An extensive literature in the field of political science suggests that mass opinion is largely influenced by elite discourse. Voters form opinions about everything from the president to health care from a narrow group of policy experts in the news and their communities.  

And the consensus among researchers is that most people rely on those beliefs that are most familiar – at “the top of the head.” What one heard most recently on the morning news or read on the train to work can entirely determine one’s opinion on complicated issues like the economy or a candidate.
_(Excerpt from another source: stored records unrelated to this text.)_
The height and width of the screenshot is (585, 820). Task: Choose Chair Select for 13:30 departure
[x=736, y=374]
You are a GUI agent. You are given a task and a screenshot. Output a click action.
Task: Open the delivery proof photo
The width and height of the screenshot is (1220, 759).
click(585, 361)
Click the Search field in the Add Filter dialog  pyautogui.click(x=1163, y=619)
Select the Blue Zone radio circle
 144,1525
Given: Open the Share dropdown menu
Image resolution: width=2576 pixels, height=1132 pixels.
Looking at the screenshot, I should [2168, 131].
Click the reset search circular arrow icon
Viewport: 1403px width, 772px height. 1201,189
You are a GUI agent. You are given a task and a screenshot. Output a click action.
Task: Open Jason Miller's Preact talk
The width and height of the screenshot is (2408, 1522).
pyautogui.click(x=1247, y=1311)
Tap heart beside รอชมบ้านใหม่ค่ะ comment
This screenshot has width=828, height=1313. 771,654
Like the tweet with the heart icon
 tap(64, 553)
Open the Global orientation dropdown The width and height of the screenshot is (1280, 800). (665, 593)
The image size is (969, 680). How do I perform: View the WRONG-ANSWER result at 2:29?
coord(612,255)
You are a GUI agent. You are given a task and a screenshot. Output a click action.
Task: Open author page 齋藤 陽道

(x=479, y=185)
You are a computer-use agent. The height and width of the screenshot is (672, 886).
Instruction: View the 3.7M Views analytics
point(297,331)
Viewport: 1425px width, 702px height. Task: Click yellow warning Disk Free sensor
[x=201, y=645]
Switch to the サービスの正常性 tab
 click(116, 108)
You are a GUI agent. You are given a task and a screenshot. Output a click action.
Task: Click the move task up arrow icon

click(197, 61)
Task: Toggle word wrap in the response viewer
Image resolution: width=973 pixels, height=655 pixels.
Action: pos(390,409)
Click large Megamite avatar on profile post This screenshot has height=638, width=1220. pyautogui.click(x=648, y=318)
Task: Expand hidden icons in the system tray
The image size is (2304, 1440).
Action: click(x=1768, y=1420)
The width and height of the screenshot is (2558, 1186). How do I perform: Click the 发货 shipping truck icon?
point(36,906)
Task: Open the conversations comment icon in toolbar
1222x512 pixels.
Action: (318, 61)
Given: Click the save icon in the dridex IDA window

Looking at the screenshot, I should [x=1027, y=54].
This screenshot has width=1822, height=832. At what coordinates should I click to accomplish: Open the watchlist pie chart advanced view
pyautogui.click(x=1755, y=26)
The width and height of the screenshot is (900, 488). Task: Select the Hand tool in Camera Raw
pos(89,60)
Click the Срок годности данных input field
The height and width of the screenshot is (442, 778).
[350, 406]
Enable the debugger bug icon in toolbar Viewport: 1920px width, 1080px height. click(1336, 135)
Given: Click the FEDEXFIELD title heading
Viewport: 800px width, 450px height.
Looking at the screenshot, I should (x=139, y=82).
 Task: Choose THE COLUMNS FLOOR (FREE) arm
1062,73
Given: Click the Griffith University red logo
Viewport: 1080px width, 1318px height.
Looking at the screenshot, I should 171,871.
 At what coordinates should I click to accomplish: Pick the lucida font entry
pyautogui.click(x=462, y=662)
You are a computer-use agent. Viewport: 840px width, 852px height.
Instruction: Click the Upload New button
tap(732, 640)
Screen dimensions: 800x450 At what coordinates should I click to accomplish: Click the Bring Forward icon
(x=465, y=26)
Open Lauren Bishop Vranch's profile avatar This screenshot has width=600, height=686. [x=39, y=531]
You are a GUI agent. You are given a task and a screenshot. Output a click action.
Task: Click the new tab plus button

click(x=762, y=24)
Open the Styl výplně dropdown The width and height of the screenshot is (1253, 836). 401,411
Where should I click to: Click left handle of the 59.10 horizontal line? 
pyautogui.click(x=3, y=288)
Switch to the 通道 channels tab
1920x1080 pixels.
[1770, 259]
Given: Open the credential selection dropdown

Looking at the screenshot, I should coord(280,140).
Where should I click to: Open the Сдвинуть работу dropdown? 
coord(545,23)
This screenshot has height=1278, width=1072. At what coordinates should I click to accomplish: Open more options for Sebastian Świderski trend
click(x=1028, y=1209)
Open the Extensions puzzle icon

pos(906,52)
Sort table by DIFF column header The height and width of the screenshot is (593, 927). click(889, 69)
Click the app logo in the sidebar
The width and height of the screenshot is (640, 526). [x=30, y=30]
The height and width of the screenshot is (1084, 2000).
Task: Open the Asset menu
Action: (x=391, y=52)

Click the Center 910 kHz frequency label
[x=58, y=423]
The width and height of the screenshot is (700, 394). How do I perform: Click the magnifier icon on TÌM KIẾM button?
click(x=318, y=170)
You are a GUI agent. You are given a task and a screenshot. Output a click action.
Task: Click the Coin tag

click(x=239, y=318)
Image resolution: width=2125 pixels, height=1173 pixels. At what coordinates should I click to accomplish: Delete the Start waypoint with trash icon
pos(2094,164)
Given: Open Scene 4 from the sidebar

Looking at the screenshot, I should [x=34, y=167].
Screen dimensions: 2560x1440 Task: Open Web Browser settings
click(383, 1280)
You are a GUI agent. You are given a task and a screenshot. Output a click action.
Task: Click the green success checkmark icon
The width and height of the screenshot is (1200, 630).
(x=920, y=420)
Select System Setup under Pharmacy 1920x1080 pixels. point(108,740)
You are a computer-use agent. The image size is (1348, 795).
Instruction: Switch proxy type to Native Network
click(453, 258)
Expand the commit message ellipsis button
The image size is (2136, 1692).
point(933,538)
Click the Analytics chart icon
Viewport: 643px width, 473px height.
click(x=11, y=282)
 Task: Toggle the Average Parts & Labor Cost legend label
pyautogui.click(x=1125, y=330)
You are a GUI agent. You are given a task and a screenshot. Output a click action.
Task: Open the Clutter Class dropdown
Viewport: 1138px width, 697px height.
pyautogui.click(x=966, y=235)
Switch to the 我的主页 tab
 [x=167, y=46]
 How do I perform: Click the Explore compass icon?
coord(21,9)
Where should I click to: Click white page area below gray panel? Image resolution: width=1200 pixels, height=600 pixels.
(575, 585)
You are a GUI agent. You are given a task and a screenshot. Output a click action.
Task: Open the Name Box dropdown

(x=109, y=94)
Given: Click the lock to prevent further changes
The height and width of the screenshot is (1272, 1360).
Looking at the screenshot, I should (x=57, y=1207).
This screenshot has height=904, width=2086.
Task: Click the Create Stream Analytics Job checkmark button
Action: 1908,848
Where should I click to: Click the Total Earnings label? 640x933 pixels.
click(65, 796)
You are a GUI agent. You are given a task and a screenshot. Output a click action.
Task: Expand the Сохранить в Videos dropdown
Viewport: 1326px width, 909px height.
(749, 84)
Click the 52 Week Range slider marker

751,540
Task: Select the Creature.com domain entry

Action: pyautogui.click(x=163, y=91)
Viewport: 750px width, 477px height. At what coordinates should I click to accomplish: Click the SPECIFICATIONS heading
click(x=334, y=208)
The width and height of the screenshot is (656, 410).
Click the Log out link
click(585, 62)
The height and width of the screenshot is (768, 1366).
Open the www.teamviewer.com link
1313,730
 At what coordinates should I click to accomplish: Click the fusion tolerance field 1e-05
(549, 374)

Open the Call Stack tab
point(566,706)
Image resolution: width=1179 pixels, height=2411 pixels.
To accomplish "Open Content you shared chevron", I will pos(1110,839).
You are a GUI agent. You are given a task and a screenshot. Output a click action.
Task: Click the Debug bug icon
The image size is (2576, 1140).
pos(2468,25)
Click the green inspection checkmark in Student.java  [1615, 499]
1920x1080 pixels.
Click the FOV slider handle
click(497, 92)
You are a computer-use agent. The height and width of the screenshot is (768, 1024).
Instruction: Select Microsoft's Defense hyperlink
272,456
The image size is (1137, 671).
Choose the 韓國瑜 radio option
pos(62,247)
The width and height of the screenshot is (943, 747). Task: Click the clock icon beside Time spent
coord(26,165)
At the center of this research is John Zaller, author of The Nature and Origin of Mass Opinion. He demonstrates that periodically the “flow of political communication really is… heavily one-sided.” By examining shifts in public opinion after the flow of political communication becomes two-sided, Zaller demonstrates that public opinion is the product of information flowing from elites to the masses. But it is during these times of two-sided information flows that the variable partisan dispositions and political awareness of individual people really matters. When the public receives competing arguments, liberals are more likely to latch onto the liberal-cued considerations and conservatives onto the conservative-cued considerations.

This may seem self-evident, but too often when it comes to women the flow of information has been almost entirely one-sided and directed by the Left. If conservatives want to impact women voters, they need to start by talking to them. They need to create a competing message – a competing viewpoint – and a two-sided flow of information.